ALL HIKERS

DAY 8: ESPLANADE TO SOUTH BASS TRAILHEAD

     It rained most of the night and then started snowing.  I stayed warm and dry in my tent, but I feel sorry for those who weren't in a tent.  I get up early and pack all my wet stuff, skip breakfast, and am the first one on the trail.  

   
  A snowy Esplanade
11-5-2011 @ 6:49
 

     My gloves are wet, so I use some socks to cover my hands.  It is cold and my hands are numb.  I pass the traditional trail to the Royal Arch and start the uphill slog.  The more I climb the more the snow increases.  By the time I reach all the switchbacks, the trail is snow packed, but not slick.  

Heavy snow on the trail
11-5-2011 @ 7:30
Heavy snow on the trail
11-5-2011 @ 7:30
Heavy snow on the trail
11-5-2011 @ 7:30

     I reach the trailhead in just over an hour.  All the cars are covered with snow.

A snow covered car
11-5-2011 @ 8:30
A snow covered car
11-5-2011 @ 8:30

     Several of the others are right behind me.

Trailhead sign
11-5-2011 @ 8:30
Mark at the trailhead
11-5-2011 @ 8:31
Trailhead sign
11-5-2011 @ 8:31

     Leslie, Marcey, and I get our picture taken at the trailhead with Holy Grail Temple in the background.
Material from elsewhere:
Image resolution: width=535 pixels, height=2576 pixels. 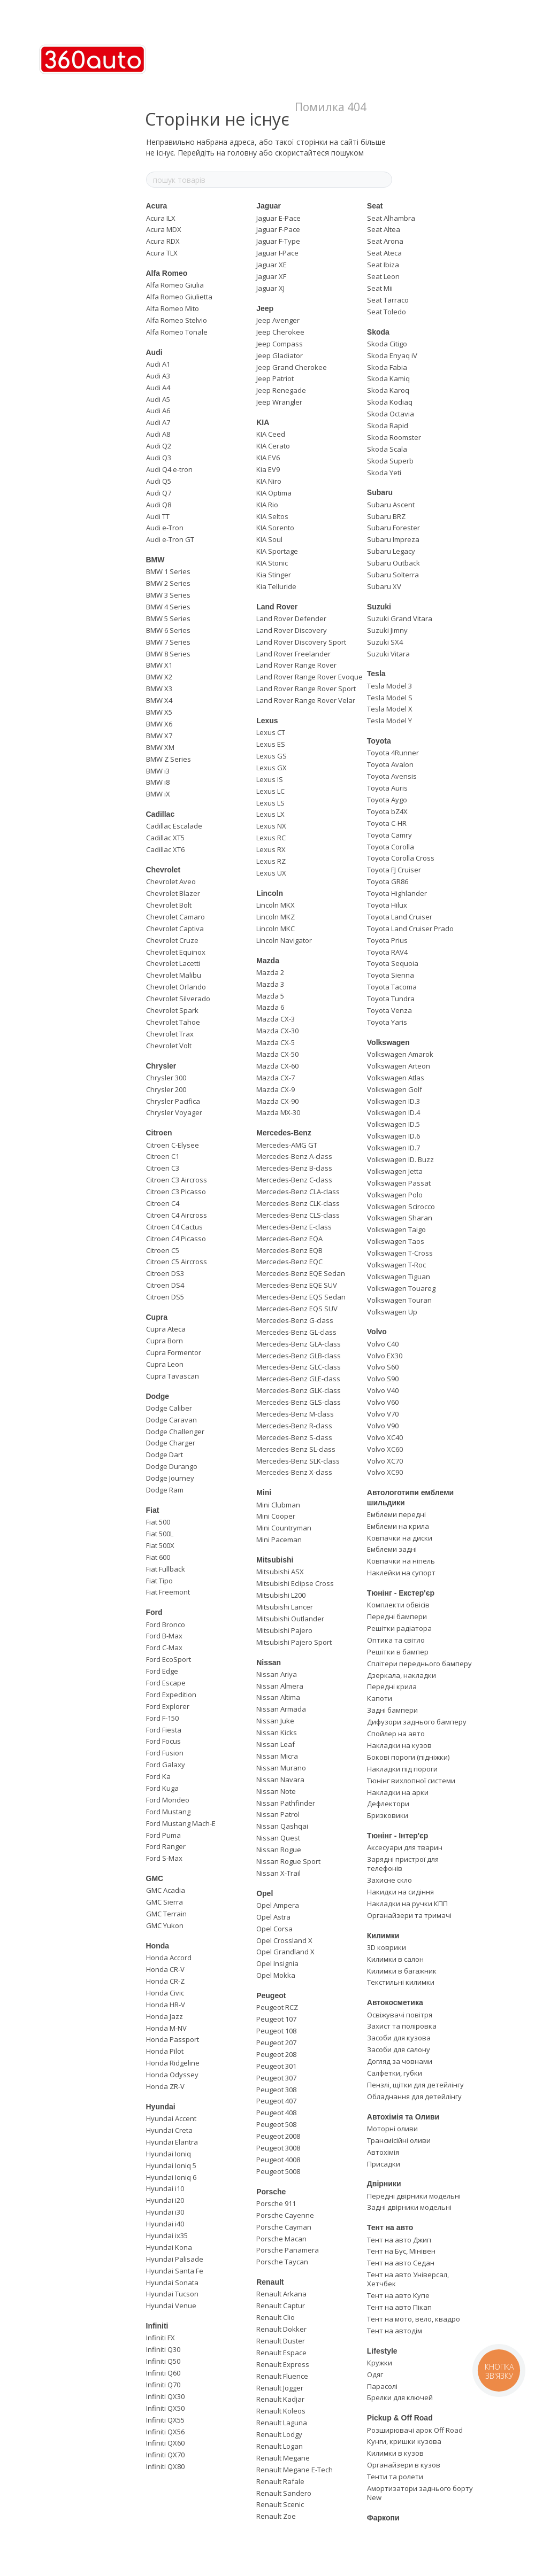 What do you see at coordinates (392, 355) in the screenshot?
I see `Skoda Enyaq iV` at bounding box center [392, 355].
Leslie and Marcey at the trailhead
11-5-2011 @ 8:46
Richard at the trailhead
11-5-2011 @ 8:48

     The view is quite a bit different than the one Bob, Tom, and I had a week ago when we delivered cars here, but it's equally as pretty.

View from the trailhead
11-5-2011 @ 8:57
View from the trailhead
11-5-2011 @ 8:57
View from the trailhead
11-5-2011 @ 8:58

     When everyone gets here, we load up, and head for Pasture Wash.  The road conditions are rough and mushy as we slip and slide our way there.  We pick up the other two cars at the old Ranger station and continue toward the Havasupai check station.  Someone else has been down the road this morning, but turned around and headed back.  When we hit their ruts, Tom's pickup slides sideways into the bar ditch.  We all pile out and try various things to get the truck out without success.  I'm concerned we may have to abandon his truck here because, like we say in Oklahoma, the road surface is slicker than greased owl s--t.  It's difficult to even stand without falling over.  Eventually, Tom is able to back down the bar ditch and get up on the road surface.  He then stays on the high side of the road and gets by the bad spot.  Whew, that was close.  The other cars get by without any problems.

     We drive to Tusayan, unload, and say goodbye to each other.  Many in the group head to Phoenix and I head to Oklahoma.